On peut aussi comprendre ce qui s’est passé de manière simple grâce à de simples nuages de points.

La participation progresse le moins là où Barral faisait ses meilleurs scores au premier tour :

graphique.Barral.progAbstention

À l’inverse, les blancs et nuls progressent là où le vote Barral était fort :

graphique.Barral.progBN

tandis qu’on n’observe pas de corrélation entre vote Barral et progression du vote Bousquet-Cassagne :

graphique.Barral.progBousquet

Pour conclure (provisoirement, sans doute…), on ne peut pas dire que la consigne de Front républicain ait pleinement fonctionné, puisqu’environ un tiers seulement des électeurs socialistes du premier tour ont suivi la consigne de voter pour le candidat UMP. Mais on ne peut pas non plus dire que ces électeurs aient massivement cédé aux sirènes du FN, puisque seuls un cinquième environ d’entre eux l’ont fait.
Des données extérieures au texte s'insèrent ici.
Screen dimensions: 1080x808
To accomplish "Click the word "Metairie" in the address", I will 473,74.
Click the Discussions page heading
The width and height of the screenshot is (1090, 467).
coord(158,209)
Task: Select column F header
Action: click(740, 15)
Reste que ce réservoir d’électeurs socialistes du premier tour était déjà très faible. Il est donc possible qu’une partie d’électeurs choisissant parfois les candidats socialistes se soient portés sur le FN dès le premier tour. Mais il semble bien qu’ici, ce soit surtout l’abstention différentielle qui ait joué à plein. Or, en investissant un candidat sans fief, sans implantation locale, le PS s’est tiré une balle dans le pied, surtout face à un candidat UMP maire et conseiller général du canton normalement le plus à gauche de la circonscription, qui assèche dès le premier tour le vivier de voix de gauche dans ce territoire. Finalement, pas particulièrement d’effet Cahuzac ici, la dynamique de la défaite socialiste est terriblement classique : un mauvais choix de candidat, dans un contexte globalement défavorable. La dynamique est exactement inverse pour le Front national : un candidat médiatisé et doté d’un nom connu dans la circonscription, de plus doté de capitaux militants (Bousquet-Cassagne est notamment secrétaire départemental du FN) qui parvient à mobiliser son électorat potentiel à la fois grâce au contexte et surtout grâce à une réelle mobilisation du parti, dont tous les leaders nationaux sont descendus à Villeneuve-sur-Lot.